Part of the misdiagnosis problem, some scientists believe, is down to women dismissing their own symptoms. Commonly, women with PMDD and PMS issues don't seek help until they're in their thirties, even if they've been experiencing the issues since they hit puberty. Bipolar symptoms often show up in women in their thirties too, so that may create confusion. But there's something else that complicates matters: for women who do have bipolar II, symptoms do in fact get worse in the weeks before menstruation, because of the influence of hormones on mood. You can't use menstrual cycles to tell PMDD and bipolar II apart. It's not surprising that doctors — and patients — get confused.

The relationship between bipolar disorders and PMDD isn't just one of diagnostic confusion, either. Studies have shown that having bipolar disorder II raises your risk of developing PMDD too, as does experiencing post-partum depression. We're not sure why this overlap exists. But there are a lot of problems that can result from mistaking one disorder for the other, not least because you can treat them with very different things.

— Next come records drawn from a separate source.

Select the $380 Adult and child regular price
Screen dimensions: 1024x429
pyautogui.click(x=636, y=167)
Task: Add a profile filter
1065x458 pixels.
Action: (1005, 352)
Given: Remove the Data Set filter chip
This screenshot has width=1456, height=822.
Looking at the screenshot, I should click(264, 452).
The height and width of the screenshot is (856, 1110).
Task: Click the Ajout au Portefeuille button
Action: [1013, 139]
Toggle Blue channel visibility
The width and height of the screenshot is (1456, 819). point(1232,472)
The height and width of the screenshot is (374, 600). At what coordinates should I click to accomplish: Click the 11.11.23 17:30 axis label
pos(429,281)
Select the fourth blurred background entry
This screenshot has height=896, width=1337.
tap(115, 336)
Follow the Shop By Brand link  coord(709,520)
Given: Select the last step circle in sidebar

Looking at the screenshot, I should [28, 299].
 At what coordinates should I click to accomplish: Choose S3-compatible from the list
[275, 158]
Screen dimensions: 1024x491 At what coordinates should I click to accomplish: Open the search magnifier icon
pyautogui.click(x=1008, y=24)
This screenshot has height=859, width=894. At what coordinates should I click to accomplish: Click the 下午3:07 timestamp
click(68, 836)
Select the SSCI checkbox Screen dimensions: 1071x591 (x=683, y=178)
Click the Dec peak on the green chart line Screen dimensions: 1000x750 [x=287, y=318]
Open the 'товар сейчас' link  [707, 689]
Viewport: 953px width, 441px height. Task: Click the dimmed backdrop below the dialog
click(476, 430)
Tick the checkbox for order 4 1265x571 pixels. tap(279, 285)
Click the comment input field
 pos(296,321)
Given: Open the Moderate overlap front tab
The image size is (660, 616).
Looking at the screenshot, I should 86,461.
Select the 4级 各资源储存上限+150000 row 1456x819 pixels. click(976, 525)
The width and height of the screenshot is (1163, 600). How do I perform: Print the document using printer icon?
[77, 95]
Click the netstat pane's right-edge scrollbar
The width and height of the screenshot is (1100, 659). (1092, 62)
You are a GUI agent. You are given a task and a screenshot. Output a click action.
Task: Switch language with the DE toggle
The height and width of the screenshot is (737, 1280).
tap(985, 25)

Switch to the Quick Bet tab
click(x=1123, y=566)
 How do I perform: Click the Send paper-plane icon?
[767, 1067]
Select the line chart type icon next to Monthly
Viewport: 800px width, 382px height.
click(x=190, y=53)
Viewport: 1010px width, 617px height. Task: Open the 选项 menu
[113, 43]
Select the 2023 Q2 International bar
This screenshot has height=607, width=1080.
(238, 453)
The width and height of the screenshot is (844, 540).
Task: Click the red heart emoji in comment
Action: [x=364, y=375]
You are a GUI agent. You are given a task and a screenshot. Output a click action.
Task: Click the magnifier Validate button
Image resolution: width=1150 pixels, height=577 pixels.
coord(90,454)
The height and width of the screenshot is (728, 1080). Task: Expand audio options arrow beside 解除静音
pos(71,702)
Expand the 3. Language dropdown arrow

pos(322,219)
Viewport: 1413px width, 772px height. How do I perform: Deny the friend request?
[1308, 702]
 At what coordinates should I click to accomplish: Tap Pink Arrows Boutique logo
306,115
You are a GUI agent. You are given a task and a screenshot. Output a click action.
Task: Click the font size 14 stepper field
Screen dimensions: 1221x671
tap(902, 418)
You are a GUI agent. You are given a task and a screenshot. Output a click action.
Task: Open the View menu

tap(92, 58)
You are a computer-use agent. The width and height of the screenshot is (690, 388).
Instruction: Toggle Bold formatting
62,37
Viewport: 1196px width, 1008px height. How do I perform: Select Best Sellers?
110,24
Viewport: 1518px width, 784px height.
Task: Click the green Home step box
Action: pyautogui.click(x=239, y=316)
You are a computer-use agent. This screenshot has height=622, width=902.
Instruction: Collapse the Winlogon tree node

"Treatment options for PMDD," Clue scientists tell Bustle, "are limited to drugs that either change hormone release, such as ovulation inhibitors, or treat symptoms, such as antidepressants." And there's been some evidence that it's actually possible to treat PMDD with a mild oral contraceptive, and that women with PMDD respond best to a course of antidepressants that focus on serotonin levels, AKA SSRIs. That's an issue, because SSRIs are a bit controversial when it comes to bipolar II treatment. Doctors are often hesitant to prescribe them to bipolar patients because they can induce something called "rapid cycling": a phenomenon where people with bipolar disorder go through "waves" of up and down much faster than normal, which is very dangerous. If a doctor mistakes PMDD for bipolar, they might avoid prescribing the antidepressants that could actually really help.

If you do notice any depressive dips in your mood, whether not they're tied to your menstrual cycle, Dr. Tanenberg-Karant emphasizes that you need to get help. "Depression can be a very serious syndrome and have implications for all parts of your life," she tells Bustle. "Please take your research or listen to your loved ones and consult someone with expertise in diagnosis and treatment." And if you've noticed that the problems seem to pop up only in the late luteal phase before your period, it's worth flagging that to your doctor.